Anita Lisi
Pattuglia Disabilità ed Inclusione – pattugliadisabilita@fse.it
“Il battezzato, il cristiano è proiettato nella dimensione del “già” e “non ancora”. Così inizia l’incontro con suor Veronica Donatello (Responsabile Nazionale per la Pastorale delle persone con disabilità nella CEI). Un incontro che ha visto presenti il Commissariato Nazionale e la Pattuglia Disabilità ed Inclusione, accolti in un luogo dove si respira aria di fraternità, di condivisione: una casa adibita all’accoglienza di pellegrini che giungono da tutto il mondo.

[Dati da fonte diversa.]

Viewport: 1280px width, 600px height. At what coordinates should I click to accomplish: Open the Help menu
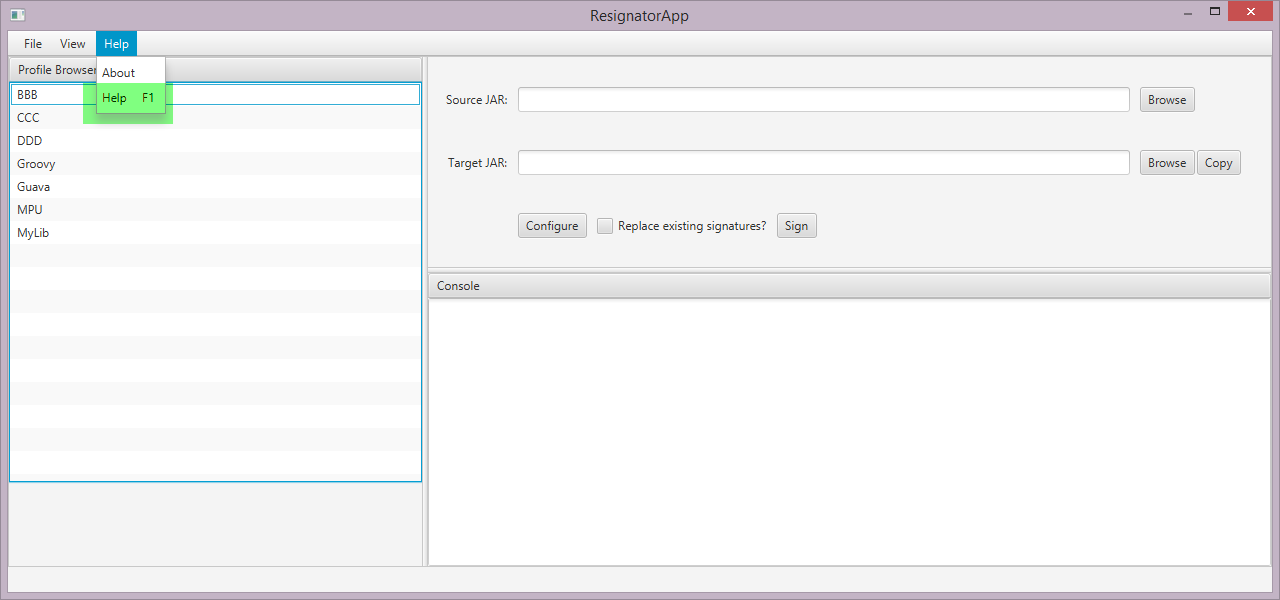116,43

È stato un momento di formazione sul tema che più ci sta a cuore: “i giovani oggi”. Viviamo in un tempo dove non ci sono confini, nel tempo dell’ambiguità dove “non c’è niente di male”, dove tutto è lecito. Purtroppo, siamo abituati alla banalità del male. Come dice il Papa: “quella che stiamo vivendo non è semplicemente un’epoca di cambiamenti ma un cambiamento di epoca”. Siamo dunque in uno di quei momenti in cui i cambiamenti non sono più lineari bensì epocali e costituiscono delle scelte che trasformano velocemente il modo di vivere. L’accusa che viene fatta è quella di non sapere leggere le sfide che questa epoca ci lancia. Una sfida che spesso fa saltare i nostri metodi, le nostre tecniche. Una sfida che fa vacillare la nostra pastorale, la quale un tempo era una grande risposta. Oggi no.
I problemi di oggi
Questa, come educatori, è la nostra sfida: non c’è una corretta educazione senza collaborazione. Queste generazioni si trovano a vivere la crisi delle relazioni in famiglia. La parola educazione è una parola cara, ma nessuno si salva da solo, ci deve essere sinergia.

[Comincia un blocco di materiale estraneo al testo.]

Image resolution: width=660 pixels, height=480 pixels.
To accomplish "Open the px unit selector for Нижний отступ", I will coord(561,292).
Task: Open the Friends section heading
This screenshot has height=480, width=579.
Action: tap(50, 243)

Solitudine, ansia, fatica… i giovani vivono in questo modo, senza assaporare la gioia dell’inclusione e dell’appartenenza. Ciò accade soprattutto nelle grandi città. Ma la cosa veramente importante è saper leggere il contesto e i suoi segnali.

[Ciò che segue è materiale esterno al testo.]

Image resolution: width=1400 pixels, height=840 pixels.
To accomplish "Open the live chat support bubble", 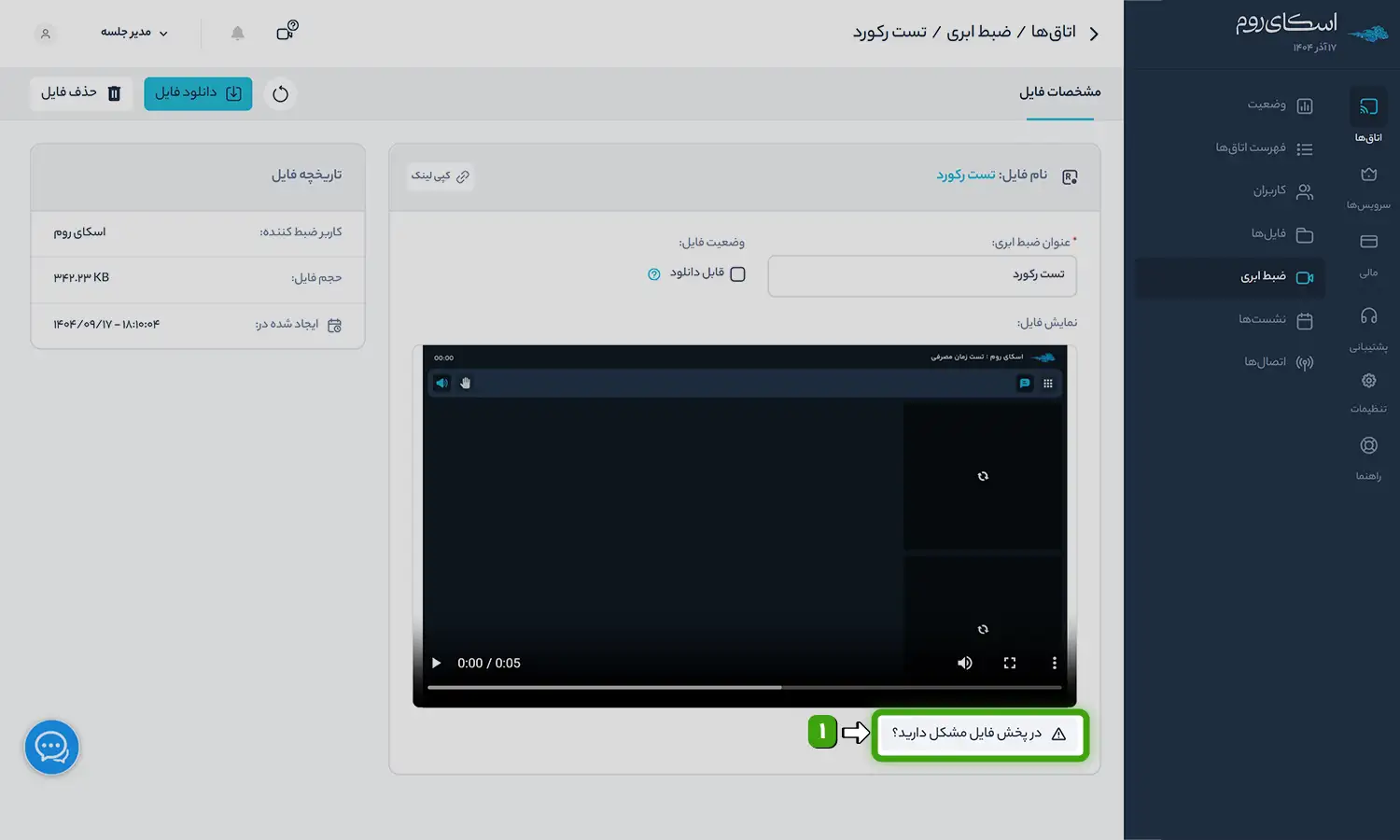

Non siamo stati indifferenti all’esempio, che ci ha portato Suor Veronica, del giovane educatore scout, apparentemente il classico “bravo ragazzo”, ma morto suicida.
Oggi sono aumentate le distrazioni, le dipendenze:
- il gioco online, sicuramente intensificato durante la pandemia;
- i social, che ti fanno sentire vivo, che ci sei;
- il sexual texting e l’uso di immagini improprie inviate sul web.
Nulla di tutto ciò porta a generare vita, c’è troppa solitudine.
Poi c’è il bullismo che non è solamente fisico ma anche verbale ed indiretto. Possiamo dividere gli attori in tre categorie: bulli – vittime – spettatori; tutti ne sono coinvolti.
Fare rete per i giovani
I giovani sono analfabeti nel comprendere quello che sta succedendo, faticano a comprendere perché hanno il vuoto dentro; c’è un’incapacità di fondo a dare il nome alle emozioni.
Come educatori siamo chiamati in prima persona. Il Signore si fida di noi e ci utilizza per i suoi disegni. La sfida più grande per noi è capire chi sono i giovani oggi. Sono tanti gli ambiti da osservare.
La collettività, l’eccessiva tolleranza, la scuola, le condizioni economiche, i valori familiari possono essere fattori che non aiutano. Dobbiamo aiutare i giovani a sviscerare nel profondo la sete che ciascuno di loro porta dentro. Ogni agenzia educativa ha la possibilità di guidarli nel coltivare le loro passioni. Bisogna fare rete. Allenatori, catechisti, educatori. Riaccendere il valore della discussione, quel luogo dove puoi dire ciò che realmente pensi. Lì dove puoi uscire fuori dallo schema. Se invece non se ne può parlare nasce un mondo sotterraneo.
I giovani hanno bisogno di spiritualità e noi non dobbiamo avere paura di annunciare il Vangelo.
Il Vangelo è la rivoluzione della storia. Bisogna essere rivoluzionari della storia degli altri, partendo dagli ultimi, imparando ad avere cura dell’altro e del Creato. La vera sfida è scegliere: non fare proseliti ma discepoli. Questo è il compito dei Cristiani sull’esempio degli apostoli: “Andate e fate discepoli tutti i popoli” (MT 28,18-20).
Anche B.-P. scrive, nel Libro dei Capi: “Ricordatevi che voi dovete guidarli non spingerli”.
Così suor Veronica, che ha dimostrato molta fiducia nella nostra Associazione, ci ha invitati a non avere paura ad accogliere queste sfide, aprendo le nostre Sedi a tutti i giovani che si rivolgono a noi. Facciamolo! Con lo spirito di Servizio che ci contraddistingue e con la ricchezza del nostro Metodo.